Conformer: Convolution-augmented Transformer for Speech Recognition (2005.08100v1)

Published 16 May 2020 in eess.AS, cs.LG, and cs.SD

Abstract: Recently Transformer and Convolution neural network (CNN) based models have shown promising results in Automatic Speech Recognition (ASR), outperforming Recurrent neural networks (RNNs). Transformer models are good at capturing content-based global interactions, while CNNs exploit local features effectively. In this work, we achieve the best of both worlds by studying how to combine convolution neural networks and transformers to model both local and global dependencies of an audio sequence in a parameter-efficient way. To this regard, we propose the convolution-augmented transformer for speech recognition, named Conformer. Conformer significantly outperforms the previous Transformer and CNN based models achieving state-of-the-art accuracies. On the widely used LibriSpeech benchmark, our model achieves WER of 2.1%/4.3% without using a LLM and 1.9%/3.9% with an external LLM on test/testother. We also observe competitive performance of 2.7%/6.3% with a small model of only 10M parameters.

PDF Abstract

Conformer: Convolution-augmented Transformer for Speech Recognition

The research paper entitled "Conformer: Convolution-augmented Transformer for Speech Recognition," authored by Anmol Gulati et al., presents a novel architecture aimed at enhancing automatic speech recognition (ASR) systems' efficiency and accuracy. The Conformer model synergistically combines the strengths of Convolutional Neural Networks (CNNs) and Transformers, facilitating the capture of both local and global dependencies in audio sequences.

Introduction

The paper references the marked improvements in ASR attributed to neural networks, specifically Recurrent Neural Networks (RNNs), CNNs, and Transformers. While RNNs have traditionally been effective at modeling temporal dependencies, Transformers have gained popularity due to their ability to capture long-distance dependencies and their high training efficiency. Conversely, CNNs have been adept at learning local features progressively.

However, the isolated use of Transformers or CNNs presents limitations—Transformers can struggle with local feature extraction, whereas CNNs might require numerous layers to model global contexts effectively. This paper proposes the Conformer model to amalgamate the benefits of both architectures, thereby achieving parameter-efficient modeling of audio sequences.

Model Architecture

The Conformer is a convolution-augmented Transformer integrating convolutions with self-attention in a novel configuration:

Multi-headed Self-Attention (MHSA): Utilizing relative sinusoidal positional encoding as per Transformer-XL, the MHSA module generalizes better for varying input lengths.
Convolution Module: Following the MHSA, this module includes a pointwise convolution with GLU activation, a 1-D depthwise convolution, followed by Batchnorm and Swish activation layers.
Feed Forward Modules: The architecture uniquely sandwiches the MHSA and convolution modules between two macaron-like feed forward modules using half-step residual connections.

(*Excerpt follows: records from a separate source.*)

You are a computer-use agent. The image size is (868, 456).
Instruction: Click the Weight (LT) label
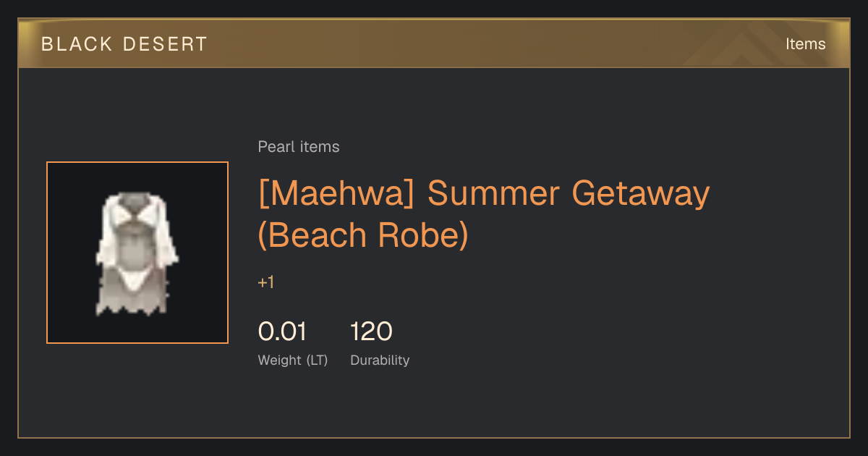293,360
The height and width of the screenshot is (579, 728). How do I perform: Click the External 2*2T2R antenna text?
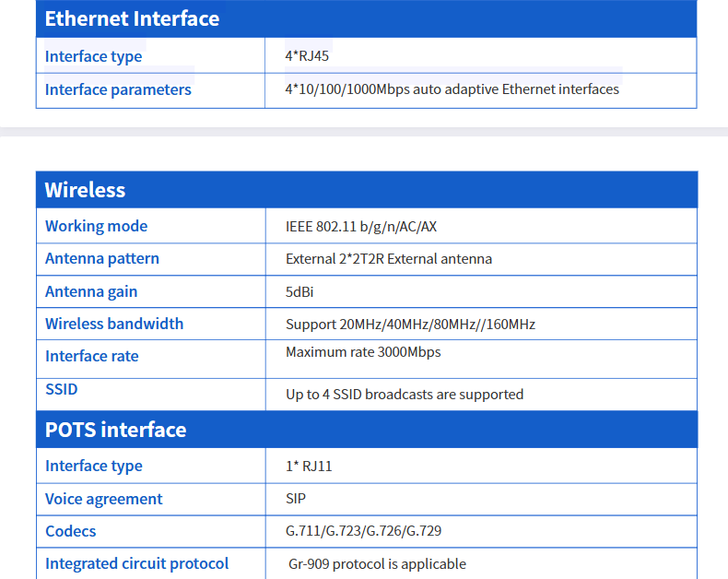[389, 259]
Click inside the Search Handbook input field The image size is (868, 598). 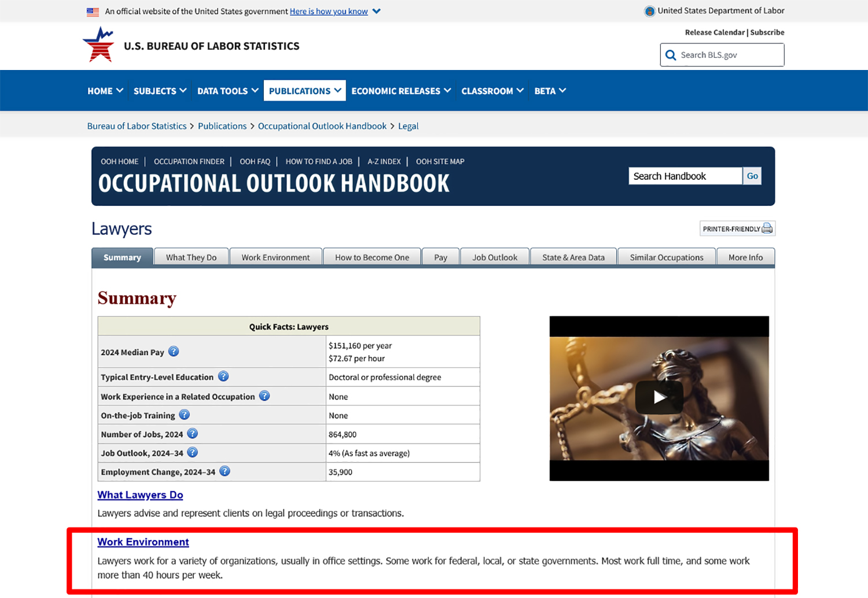pyautogui.click(x=685, y=176)
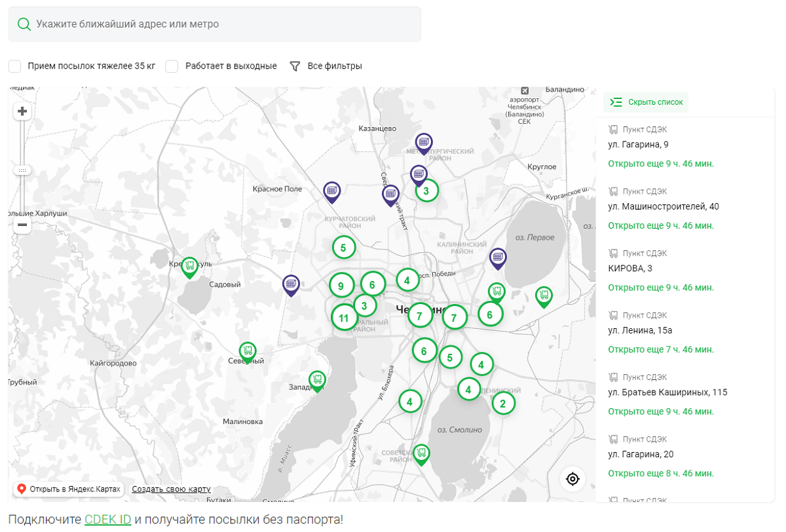Select 'ул. Гагарина, 9' pickup point in list
Viewport: 786px width, 532px height.
click(638, 145)
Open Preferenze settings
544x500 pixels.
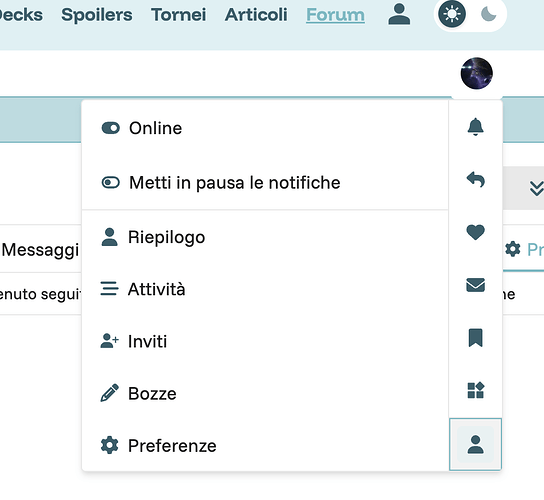[x=265, y=446]
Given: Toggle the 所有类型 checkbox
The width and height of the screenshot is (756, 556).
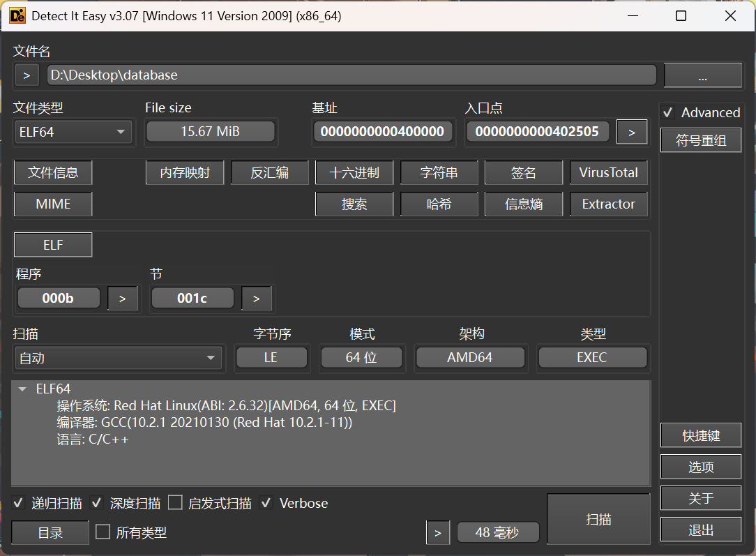Looking at the screenshot, I should coord(103,532).
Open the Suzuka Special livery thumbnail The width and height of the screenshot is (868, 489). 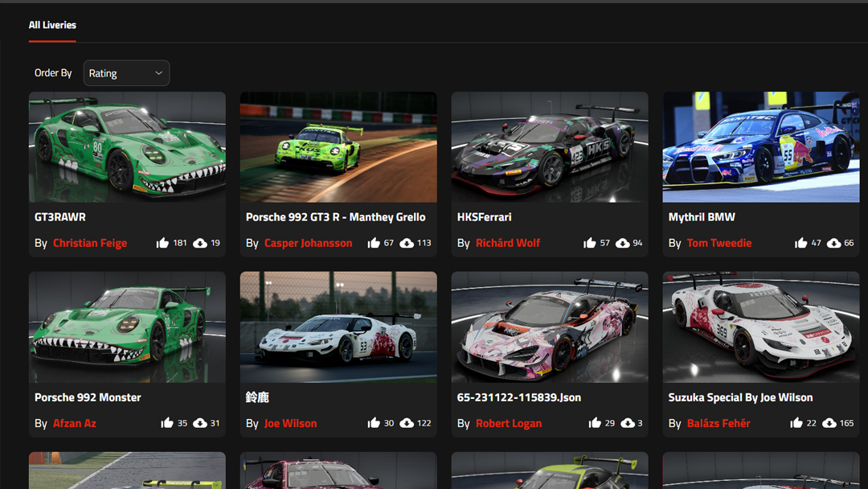[x=761, y=327]
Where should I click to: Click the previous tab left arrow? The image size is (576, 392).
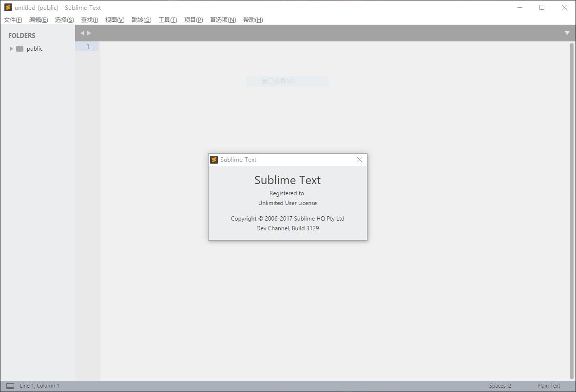[x=82, y=33]
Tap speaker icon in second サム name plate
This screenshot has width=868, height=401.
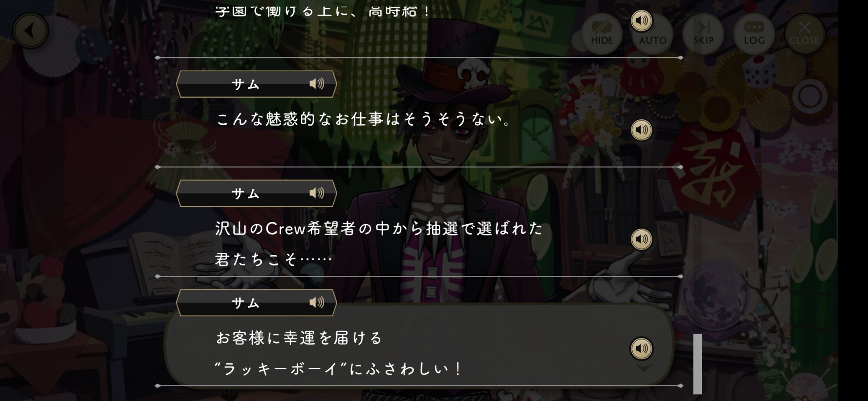pos(317,193)
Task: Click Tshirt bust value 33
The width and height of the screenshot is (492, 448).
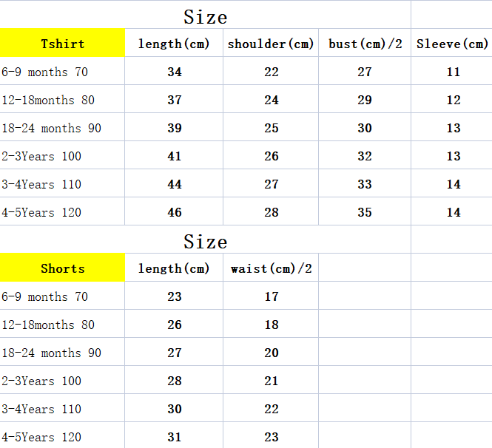Action: [x=365, y=183]
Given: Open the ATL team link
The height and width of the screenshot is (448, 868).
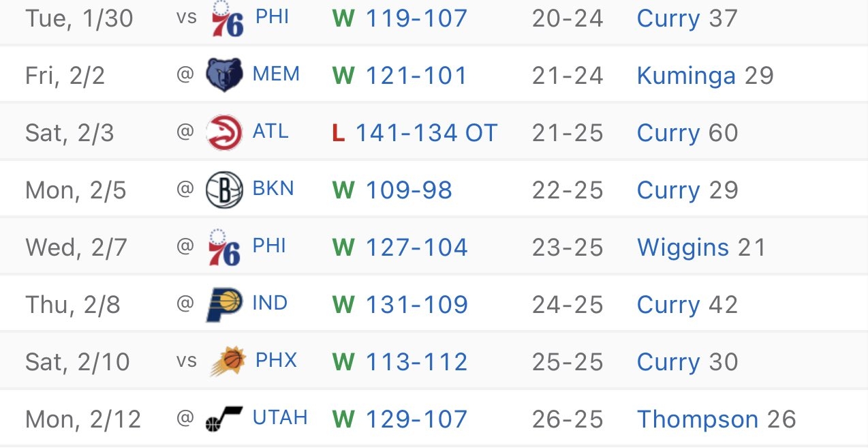Looking at the screenshot, I should [x=270, y=131].
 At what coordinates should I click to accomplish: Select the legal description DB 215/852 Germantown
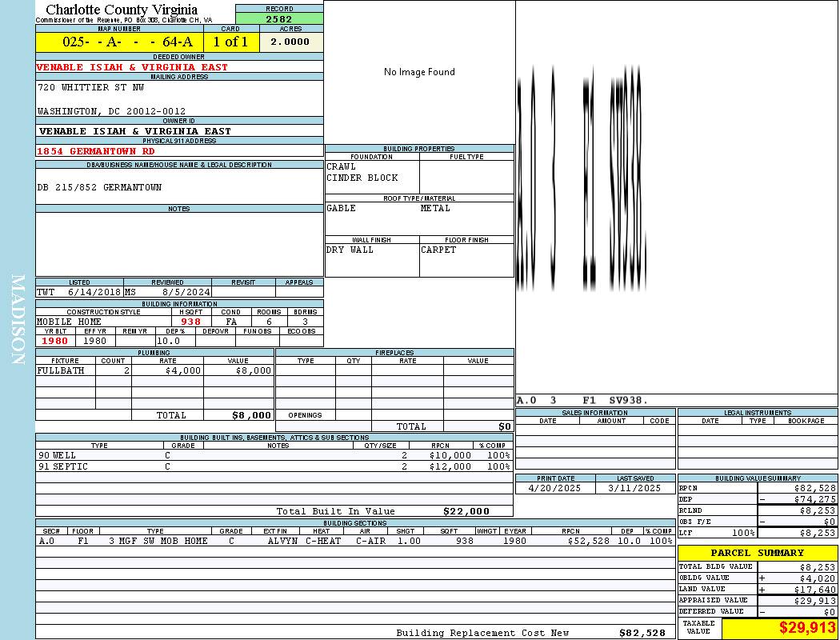[99, 187]
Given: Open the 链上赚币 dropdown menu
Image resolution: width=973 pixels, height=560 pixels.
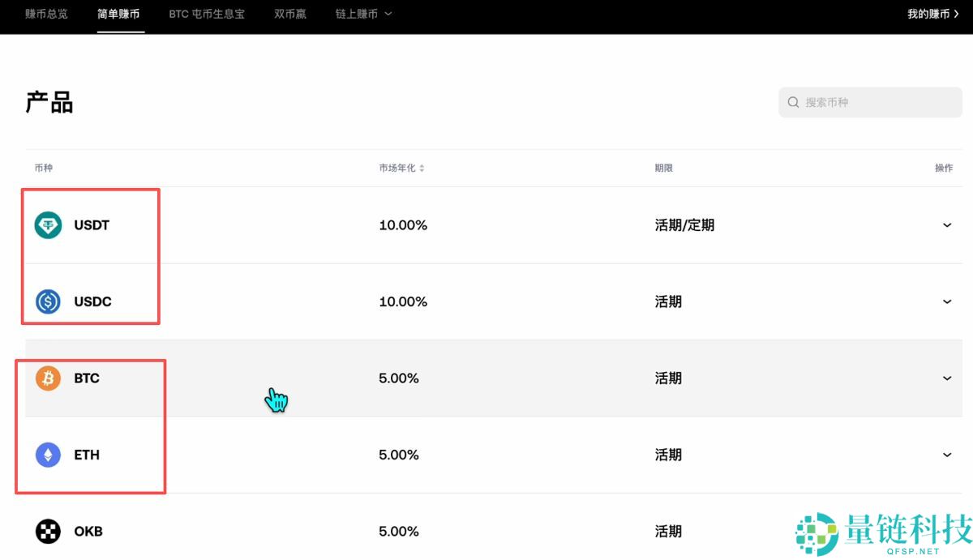Looking at the screenshot, I should pyautogui.click(x=363, y=14).
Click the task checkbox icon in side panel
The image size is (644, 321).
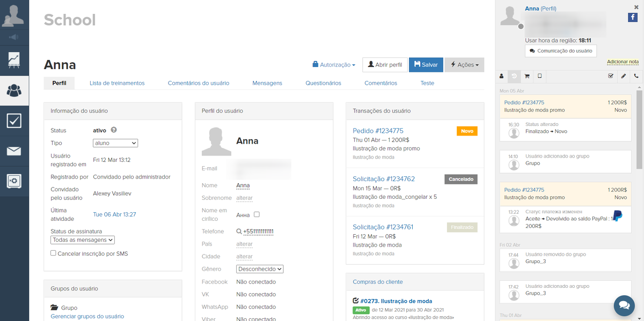pyautogui.click(x=611, y=76)
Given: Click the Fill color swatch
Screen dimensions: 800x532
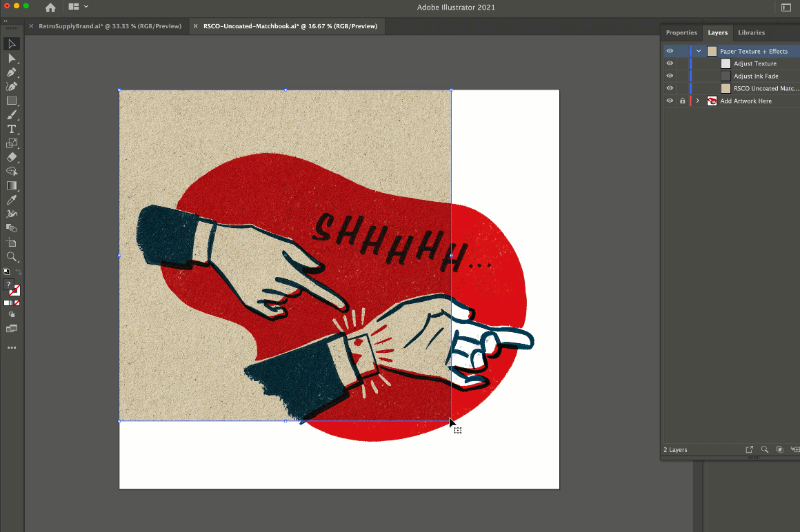Looking at the screenshot, I should coord(9,285).
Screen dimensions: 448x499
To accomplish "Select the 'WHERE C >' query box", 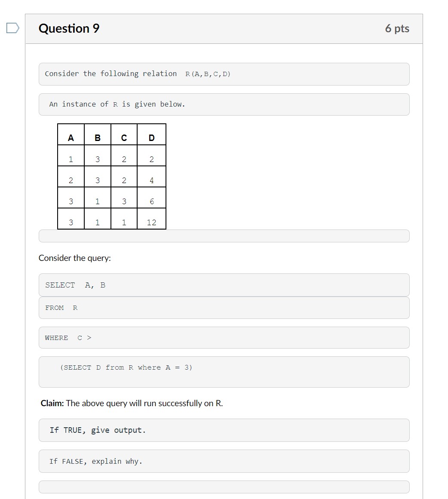I will [x=224, y=338].
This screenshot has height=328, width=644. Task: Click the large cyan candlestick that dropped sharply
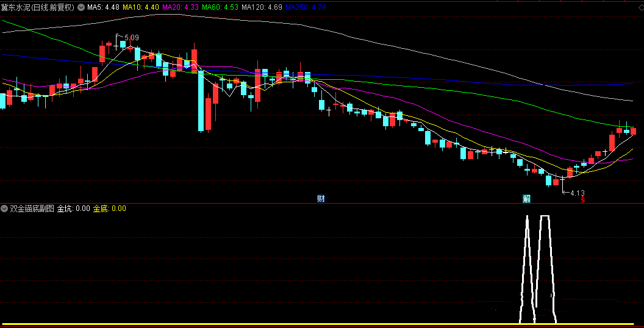(x=201, y=101)
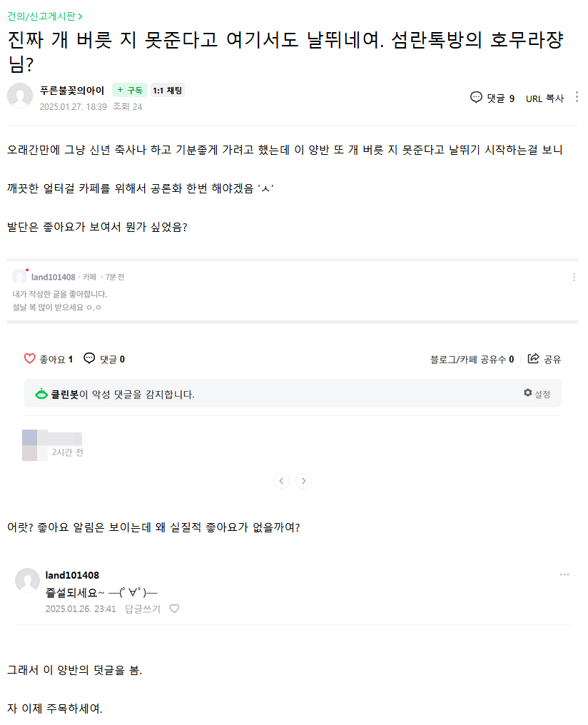This screenshot has width=588, height=725.
Task: Go to the 건의/신고게시판 board
Action: pyautogui.click(x=44, y=16)
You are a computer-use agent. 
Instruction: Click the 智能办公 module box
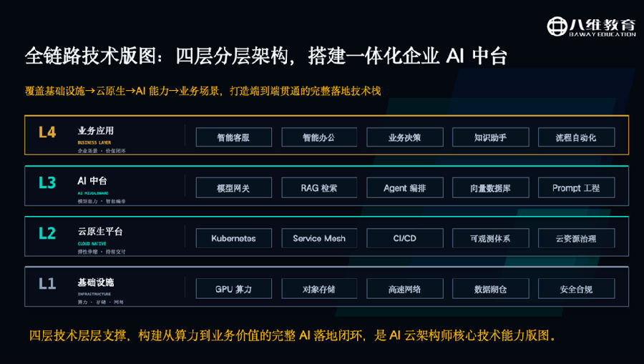(x=319, y=137)
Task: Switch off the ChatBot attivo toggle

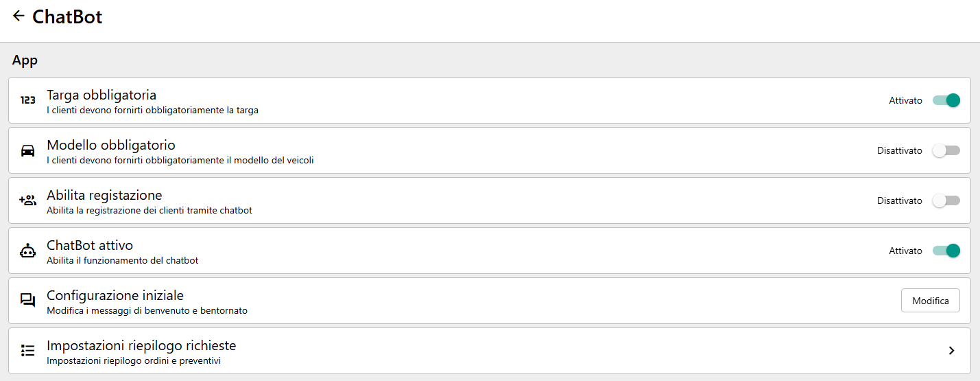Action: point(946,251)
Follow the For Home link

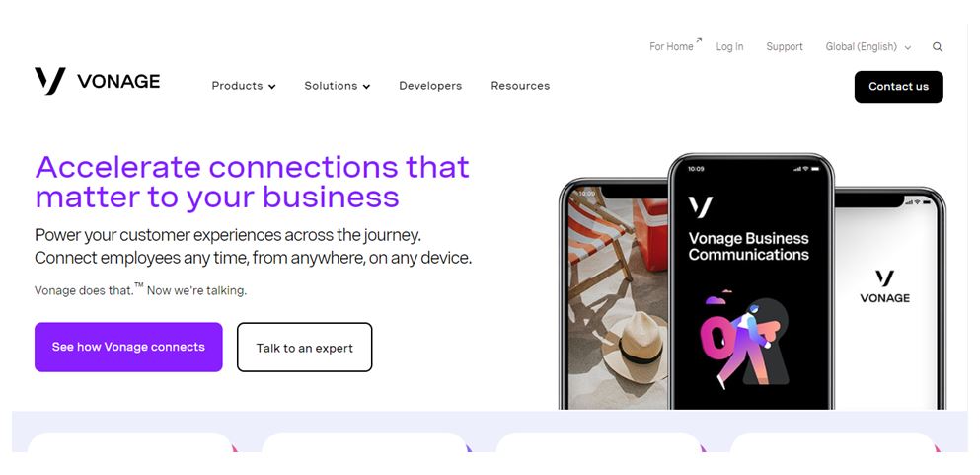[x=671, y=46]
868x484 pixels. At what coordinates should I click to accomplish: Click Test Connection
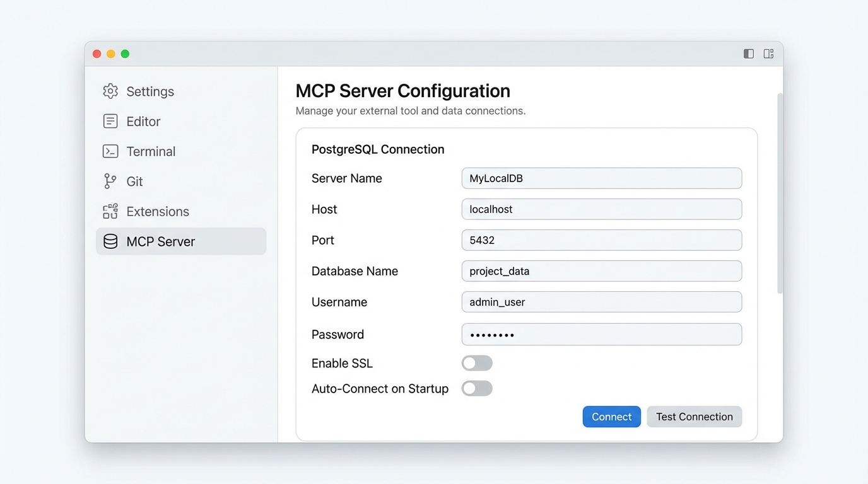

This combination ensures efficient learning of both local and global features, as evidenced by the notable architecture diagram in the paper.

Experimental Results

The Conformer model is evaluated on the LibriSpeech dataset, demonstrating substantial improvements over existing models:

State-of-the-art Performance: The large Conformer model (118.8M parameters) achieves a WER of 2.1%/4.3% without a LLM and 1.9%/3.9% with an external LLM on the test/test-other splits. This performance surpasses previously best Transformer Transducer models.
Parameter Efficiency: Even the smaller Conformer model (10.3M parameters) outperforms similar-sized models like ContextNet(S), showing WERs of 2.7%/6.3% on test/test-other splits without a LLM.

Ablation Studies

The authors conducted comprehensive ablation studies to disentangle the importance of individual components within the Conformer:

Convolution Modules: When the convolution block is removed or replaced with lightweight convolutions, performance notably degrades, underscoring its critical role.
Macaron-style FFNs: Unlike a single FFN, the macaron-like FFN pair with half-step residuals provides a significant performance boost.
Attention Heads and Kernel Sizes: Increasing attention heads up to 16 and optimizing convolution kernel sizes (with an optimal size of 32) contribute positively to performance metrics.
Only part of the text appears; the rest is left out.